Old Trafford gelato e Manchester scosso. La reazione produce subito al 20' il tiro di Fred, dopo spunto di CR7 sulla destra, ma Musso è bravo ad alzare sopra la traversa. La squadra di Gasperini soffre il giusto, ma alla prima occasione colpisce di nuovo: è il 29', Koopmeiners batte a giro con il sinistro un corner che l'acciaccato Demiral (Lovato aveva iniziato a scaldarsi già al 14'...) devia di testa oltre De Gea. Sullo 0-2, l'Atalanta ha forse il torto di non sfruttare lo sbandamento evidente dell'avversario, che si trascina nervosamente sino all'intervallo. Anche se proprio nel recupero, Rashford pizzica la traversa dopo un clamoroso buco di Demiral, sin lì a mani basse il migliore in campo.

manchester utd atalanta

 

 

SOFFERENZA

Che alla ripresa sia in campo un altro United, lo si intuisce subito.
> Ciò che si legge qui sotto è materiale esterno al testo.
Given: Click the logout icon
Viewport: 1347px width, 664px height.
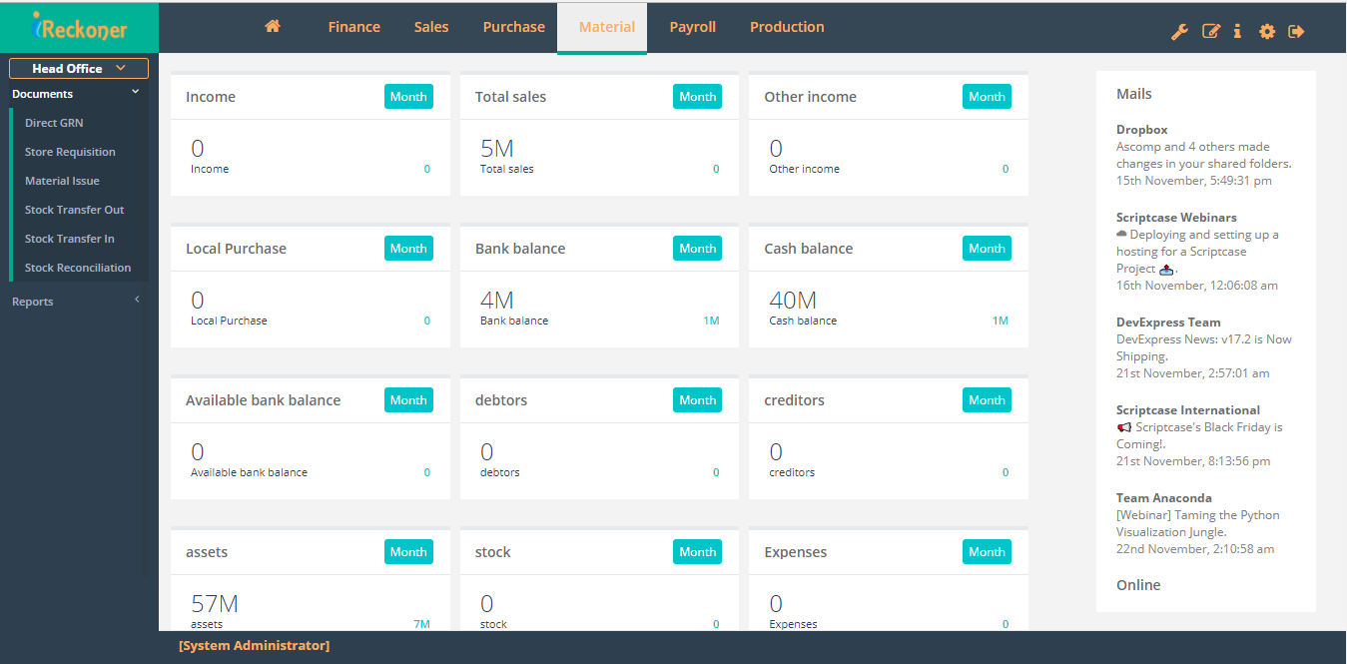Looking at the screenshot, I should [x=1295, y=31].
In più, la Dea perde Demiral, che lascia il posto al giovane Lovato. Al 48' Musso dice di no a Ronaldo. Cinque minuti dopo, il muro nerazzurro cade: brutta persa di Ilicic a metà campo, geniale intuizione di prima di Fernandes che mette ancora una volta Rashford solo davanti al portiere e stavolta il nazionale inglese non sbaglia. Gasperini prova a dare la scossa ai suoi cambiando il centravanti: out Muriel, ecco Zapata. Ma adesso l'Old Trafford spinge e lo United fa paura.

 

cr7 solskjaer

Al 58' Greenwood sfonda a destra e sul suo cross deviato, McTominay colpisce il palo. Quindi Musso è super sul diagonale mancino di Ronaldo. Gasp si gioca anche le carte Miranchuk (chi si rivede...) e Malinovskyi e al 71' l'Atalanta rompe l'assedio con una doppia, ghiotta palla gol: De Gea ferma prima Zapata, poi sulla respinta anche Malinovskyi.

 

FINE DEL SOGNO

   È il momento "sliding doors" della serata. Perché da lì in poi, è un tripudio rosso. Al 75' Maguire sfrutta un liscio di Freuler e fredda Musso sul primo palo. E all'81' Cristiano Ronaldo (chi se non lui?) schiaccia alla perfezione di testa il cross di Shaw dalla sinistra. È il gol del sorpasso, è il 3-2 che spezza il sogno dell'Atalanta. Ci sarebbe ancora il tempo per cercare almeno il pareggio, che sarebbe utile in ottica classifica, ma il Manchester United si chiude e rischia poco o nulla. Alla Dea restano le emozioni di una notte da vera Champions, ma nessun punto nella valigia per Bergamo. E il rammarico di aver dovuto giocare in forte emergenza.